By then, much time will have passed since the initial meetings. Memories may have grown dim, and a more inclusive engagement of additional constituents, other staff, volunteers and community members, as well as patients and families, will have gained in importance. There suddenly is a cast of hundreds who must be considered. Never is the balancing act more delicate: all staff, clinical and non-clinical, need opportunities to be a part of the process, to be informed and oriented to their new environment, and to rehearse new processes and new technologies. In what may be the biggest change ever undertaken in their careers, they’ll need confidence, competence and enthusiasm. There will be no opportunity for a “do-over.”

Do you have the right team to oversee your transition, and are they asking the right questions, with the proper focus and rigor, to ensure that your organization is indeed navigating the right course for a safe, efficient transition?

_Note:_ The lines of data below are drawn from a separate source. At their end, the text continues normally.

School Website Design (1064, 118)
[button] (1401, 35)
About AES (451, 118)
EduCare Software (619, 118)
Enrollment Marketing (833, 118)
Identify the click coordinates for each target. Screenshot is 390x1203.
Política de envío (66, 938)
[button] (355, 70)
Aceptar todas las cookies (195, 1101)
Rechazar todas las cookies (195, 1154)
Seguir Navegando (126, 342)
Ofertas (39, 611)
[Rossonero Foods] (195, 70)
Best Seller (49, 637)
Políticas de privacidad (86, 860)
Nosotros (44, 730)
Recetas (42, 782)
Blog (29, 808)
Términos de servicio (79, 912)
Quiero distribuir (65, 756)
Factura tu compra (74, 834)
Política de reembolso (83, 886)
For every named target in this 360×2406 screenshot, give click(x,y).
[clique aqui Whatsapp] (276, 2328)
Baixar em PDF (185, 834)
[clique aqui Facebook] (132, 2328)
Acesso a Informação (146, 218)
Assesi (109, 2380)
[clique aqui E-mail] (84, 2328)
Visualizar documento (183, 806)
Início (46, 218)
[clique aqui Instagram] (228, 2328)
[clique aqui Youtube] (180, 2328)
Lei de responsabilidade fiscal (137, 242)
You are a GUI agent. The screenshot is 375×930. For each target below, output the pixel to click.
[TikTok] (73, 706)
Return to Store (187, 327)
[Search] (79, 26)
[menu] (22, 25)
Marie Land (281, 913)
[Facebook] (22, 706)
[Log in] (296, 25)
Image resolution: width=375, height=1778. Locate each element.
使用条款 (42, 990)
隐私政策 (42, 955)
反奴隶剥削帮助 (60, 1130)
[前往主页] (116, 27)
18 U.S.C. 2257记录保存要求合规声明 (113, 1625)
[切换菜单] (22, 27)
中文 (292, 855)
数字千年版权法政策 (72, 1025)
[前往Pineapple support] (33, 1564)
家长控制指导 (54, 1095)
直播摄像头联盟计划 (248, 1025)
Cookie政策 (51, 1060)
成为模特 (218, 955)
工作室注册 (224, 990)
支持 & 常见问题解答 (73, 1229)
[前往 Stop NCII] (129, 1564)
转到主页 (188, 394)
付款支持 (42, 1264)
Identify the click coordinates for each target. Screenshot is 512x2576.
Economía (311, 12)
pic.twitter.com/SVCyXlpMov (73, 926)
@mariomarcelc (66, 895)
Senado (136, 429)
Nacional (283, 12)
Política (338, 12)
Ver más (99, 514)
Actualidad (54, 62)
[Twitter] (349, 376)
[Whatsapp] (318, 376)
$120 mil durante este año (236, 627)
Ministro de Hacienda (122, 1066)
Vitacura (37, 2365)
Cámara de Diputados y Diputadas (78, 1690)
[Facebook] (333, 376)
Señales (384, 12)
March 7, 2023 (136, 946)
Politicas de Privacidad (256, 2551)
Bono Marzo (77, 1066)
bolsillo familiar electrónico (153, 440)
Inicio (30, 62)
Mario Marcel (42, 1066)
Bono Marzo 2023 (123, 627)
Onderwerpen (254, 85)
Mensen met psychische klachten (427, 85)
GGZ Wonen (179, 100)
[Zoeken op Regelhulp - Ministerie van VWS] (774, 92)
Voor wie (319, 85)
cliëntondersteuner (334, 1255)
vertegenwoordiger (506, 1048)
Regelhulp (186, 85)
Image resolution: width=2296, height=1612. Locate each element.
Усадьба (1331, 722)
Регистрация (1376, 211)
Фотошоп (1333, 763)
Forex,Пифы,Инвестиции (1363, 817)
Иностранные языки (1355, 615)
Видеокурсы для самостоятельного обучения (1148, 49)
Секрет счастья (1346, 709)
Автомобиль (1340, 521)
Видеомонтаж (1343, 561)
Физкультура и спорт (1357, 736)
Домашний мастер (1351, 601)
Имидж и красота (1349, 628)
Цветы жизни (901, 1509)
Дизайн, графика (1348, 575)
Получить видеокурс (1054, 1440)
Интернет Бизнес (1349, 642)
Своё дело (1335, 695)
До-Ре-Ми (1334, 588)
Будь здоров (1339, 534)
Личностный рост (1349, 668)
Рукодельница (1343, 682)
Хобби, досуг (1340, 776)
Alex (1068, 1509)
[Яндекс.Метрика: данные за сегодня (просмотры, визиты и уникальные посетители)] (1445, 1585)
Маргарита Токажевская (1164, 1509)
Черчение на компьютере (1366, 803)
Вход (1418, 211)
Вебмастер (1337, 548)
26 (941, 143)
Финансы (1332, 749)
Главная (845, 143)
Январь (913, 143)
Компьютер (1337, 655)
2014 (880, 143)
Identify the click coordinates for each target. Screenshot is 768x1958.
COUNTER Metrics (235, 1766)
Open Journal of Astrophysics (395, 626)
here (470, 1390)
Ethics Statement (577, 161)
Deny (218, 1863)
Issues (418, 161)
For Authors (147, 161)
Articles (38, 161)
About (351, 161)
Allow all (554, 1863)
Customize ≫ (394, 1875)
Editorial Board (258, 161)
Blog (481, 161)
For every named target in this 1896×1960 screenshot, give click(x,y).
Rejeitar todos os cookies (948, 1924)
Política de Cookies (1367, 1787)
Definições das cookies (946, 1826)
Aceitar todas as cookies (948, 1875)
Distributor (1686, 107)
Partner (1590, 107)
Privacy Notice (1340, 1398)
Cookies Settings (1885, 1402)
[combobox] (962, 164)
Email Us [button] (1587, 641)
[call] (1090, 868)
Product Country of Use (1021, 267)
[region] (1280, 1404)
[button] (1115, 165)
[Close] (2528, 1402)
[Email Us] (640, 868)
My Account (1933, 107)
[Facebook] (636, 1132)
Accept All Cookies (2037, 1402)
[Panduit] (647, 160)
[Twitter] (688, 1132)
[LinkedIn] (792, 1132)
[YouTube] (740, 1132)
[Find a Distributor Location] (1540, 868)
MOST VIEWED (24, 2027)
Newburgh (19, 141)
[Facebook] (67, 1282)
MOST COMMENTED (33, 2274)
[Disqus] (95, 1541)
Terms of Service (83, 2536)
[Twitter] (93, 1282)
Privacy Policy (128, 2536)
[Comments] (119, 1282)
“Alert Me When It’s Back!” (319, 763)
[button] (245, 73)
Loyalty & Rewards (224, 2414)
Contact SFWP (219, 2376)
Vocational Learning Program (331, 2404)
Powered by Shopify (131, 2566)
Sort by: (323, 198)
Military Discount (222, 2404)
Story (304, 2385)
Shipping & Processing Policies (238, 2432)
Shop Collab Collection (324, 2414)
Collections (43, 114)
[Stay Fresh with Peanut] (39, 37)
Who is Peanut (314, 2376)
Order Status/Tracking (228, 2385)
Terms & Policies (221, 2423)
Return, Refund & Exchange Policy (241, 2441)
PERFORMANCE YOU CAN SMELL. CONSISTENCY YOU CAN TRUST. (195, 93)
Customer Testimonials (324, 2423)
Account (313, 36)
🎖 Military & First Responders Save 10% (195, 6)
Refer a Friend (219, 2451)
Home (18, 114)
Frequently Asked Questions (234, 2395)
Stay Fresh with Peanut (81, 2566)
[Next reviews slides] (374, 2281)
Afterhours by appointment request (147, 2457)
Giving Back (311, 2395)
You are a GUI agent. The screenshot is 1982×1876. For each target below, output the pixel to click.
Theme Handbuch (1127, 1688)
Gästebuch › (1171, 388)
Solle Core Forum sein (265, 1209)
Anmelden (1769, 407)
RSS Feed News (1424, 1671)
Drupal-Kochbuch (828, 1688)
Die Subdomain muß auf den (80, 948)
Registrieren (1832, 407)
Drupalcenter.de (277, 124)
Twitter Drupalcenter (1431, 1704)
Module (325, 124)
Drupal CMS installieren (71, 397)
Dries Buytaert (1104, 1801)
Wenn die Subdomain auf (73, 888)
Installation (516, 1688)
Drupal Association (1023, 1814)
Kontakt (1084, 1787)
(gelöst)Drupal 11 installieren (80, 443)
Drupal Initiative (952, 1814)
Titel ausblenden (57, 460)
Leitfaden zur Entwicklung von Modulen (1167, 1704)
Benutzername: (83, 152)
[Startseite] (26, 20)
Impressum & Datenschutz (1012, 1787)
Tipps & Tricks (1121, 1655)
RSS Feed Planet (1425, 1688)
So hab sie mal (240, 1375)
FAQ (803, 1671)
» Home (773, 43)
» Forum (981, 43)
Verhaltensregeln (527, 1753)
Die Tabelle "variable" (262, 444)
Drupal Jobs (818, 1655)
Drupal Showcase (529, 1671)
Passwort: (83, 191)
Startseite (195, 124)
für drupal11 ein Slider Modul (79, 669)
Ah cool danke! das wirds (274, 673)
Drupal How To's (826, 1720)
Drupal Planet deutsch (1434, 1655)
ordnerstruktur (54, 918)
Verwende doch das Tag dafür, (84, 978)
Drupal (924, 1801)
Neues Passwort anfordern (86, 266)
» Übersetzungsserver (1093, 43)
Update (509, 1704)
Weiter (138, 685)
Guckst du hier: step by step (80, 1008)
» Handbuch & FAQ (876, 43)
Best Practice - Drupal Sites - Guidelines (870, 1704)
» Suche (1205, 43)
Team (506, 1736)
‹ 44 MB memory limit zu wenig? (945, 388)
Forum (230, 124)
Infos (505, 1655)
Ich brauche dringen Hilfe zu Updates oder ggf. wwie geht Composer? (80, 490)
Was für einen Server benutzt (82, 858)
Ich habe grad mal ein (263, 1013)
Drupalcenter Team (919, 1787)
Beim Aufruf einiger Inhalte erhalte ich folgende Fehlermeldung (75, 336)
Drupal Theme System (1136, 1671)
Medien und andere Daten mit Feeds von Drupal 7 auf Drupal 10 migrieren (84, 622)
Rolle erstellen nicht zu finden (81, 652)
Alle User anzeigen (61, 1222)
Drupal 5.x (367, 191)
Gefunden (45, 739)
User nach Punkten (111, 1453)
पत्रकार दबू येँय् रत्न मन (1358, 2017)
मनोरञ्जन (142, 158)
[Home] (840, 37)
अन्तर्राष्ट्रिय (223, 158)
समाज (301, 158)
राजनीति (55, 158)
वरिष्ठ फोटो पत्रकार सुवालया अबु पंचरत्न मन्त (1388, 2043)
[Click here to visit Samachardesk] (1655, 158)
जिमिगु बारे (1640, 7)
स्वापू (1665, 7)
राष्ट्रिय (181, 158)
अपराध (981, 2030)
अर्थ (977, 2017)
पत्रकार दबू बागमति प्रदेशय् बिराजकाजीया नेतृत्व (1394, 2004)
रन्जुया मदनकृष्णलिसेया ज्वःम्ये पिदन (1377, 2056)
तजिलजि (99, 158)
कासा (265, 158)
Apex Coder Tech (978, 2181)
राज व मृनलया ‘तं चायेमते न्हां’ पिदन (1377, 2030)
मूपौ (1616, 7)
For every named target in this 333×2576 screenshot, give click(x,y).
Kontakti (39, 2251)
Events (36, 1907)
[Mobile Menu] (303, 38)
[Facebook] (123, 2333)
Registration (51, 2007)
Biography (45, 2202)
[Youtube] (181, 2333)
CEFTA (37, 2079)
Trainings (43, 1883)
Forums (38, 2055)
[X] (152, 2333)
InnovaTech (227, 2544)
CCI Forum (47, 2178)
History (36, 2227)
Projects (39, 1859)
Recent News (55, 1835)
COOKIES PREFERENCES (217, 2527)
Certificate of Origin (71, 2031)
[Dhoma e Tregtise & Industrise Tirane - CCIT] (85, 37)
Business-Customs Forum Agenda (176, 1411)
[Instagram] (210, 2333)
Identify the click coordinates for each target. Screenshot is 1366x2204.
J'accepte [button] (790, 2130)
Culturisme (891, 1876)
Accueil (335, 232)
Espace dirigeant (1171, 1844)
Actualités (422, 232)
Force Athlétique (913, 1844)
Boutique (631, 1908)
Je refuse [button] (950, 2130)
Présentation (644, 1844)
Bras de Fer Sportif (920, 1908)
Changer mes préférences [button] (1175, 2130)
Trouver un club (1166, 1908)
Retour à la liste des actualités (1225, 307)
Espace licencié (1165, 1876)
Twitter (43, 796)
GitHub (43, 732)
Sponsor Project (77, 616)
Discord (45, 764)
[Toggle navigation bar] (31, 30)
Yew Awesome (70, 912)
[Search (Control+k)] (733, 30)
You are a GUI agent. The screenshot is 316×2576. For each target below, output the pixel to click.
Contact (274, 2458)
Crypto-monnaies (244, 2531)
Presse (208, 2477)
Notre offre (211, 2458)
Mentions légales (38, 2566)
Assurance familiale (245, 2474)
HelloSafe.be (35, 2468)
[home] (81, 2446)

Here are some of the primary mistakes I’ve seen:

  1. Handing the responsibility over to a department leader who has never facilitated a large-scale activation or “go-live” before.
  2. Delaying or deferring the work, or planning to organize it in the last 6 months before the actual move.
  3. Failing to develop a structure for accountability, collaboration and timely communications.
  4. Assuming that departments have coordinated and integrated their operational plans to ensure safe, efficient transitions and patient moves.
  5. Ignoring important constituents and stakeholders who have unique insights, expertise and points of view.
  6. Losing out on philanthropic opportunities (such as naming lobbies, departments or spaces) or community support.
  7. Missing opportunities to improve operations or remove inefficiencies.
  8. Neglecting to anticipate the behavioral changes necessary to sustain new practice habits.
  9. Refusing to test assumptions or leave adequate time to refine, re-test, practice and rehearse.
  10. Skipping over FMEA (Failure Mode and Effects Analysis) backup plans — something you don’t expect to happen will happen!

If you can go to sleep tonight with the confidence that these are NOT mistakes your organization will make and that your transition will be a smooth, positive experience — congratulations! Your staff have never worked so hard. Chances are you already have a plan to celebrate success and a job well done.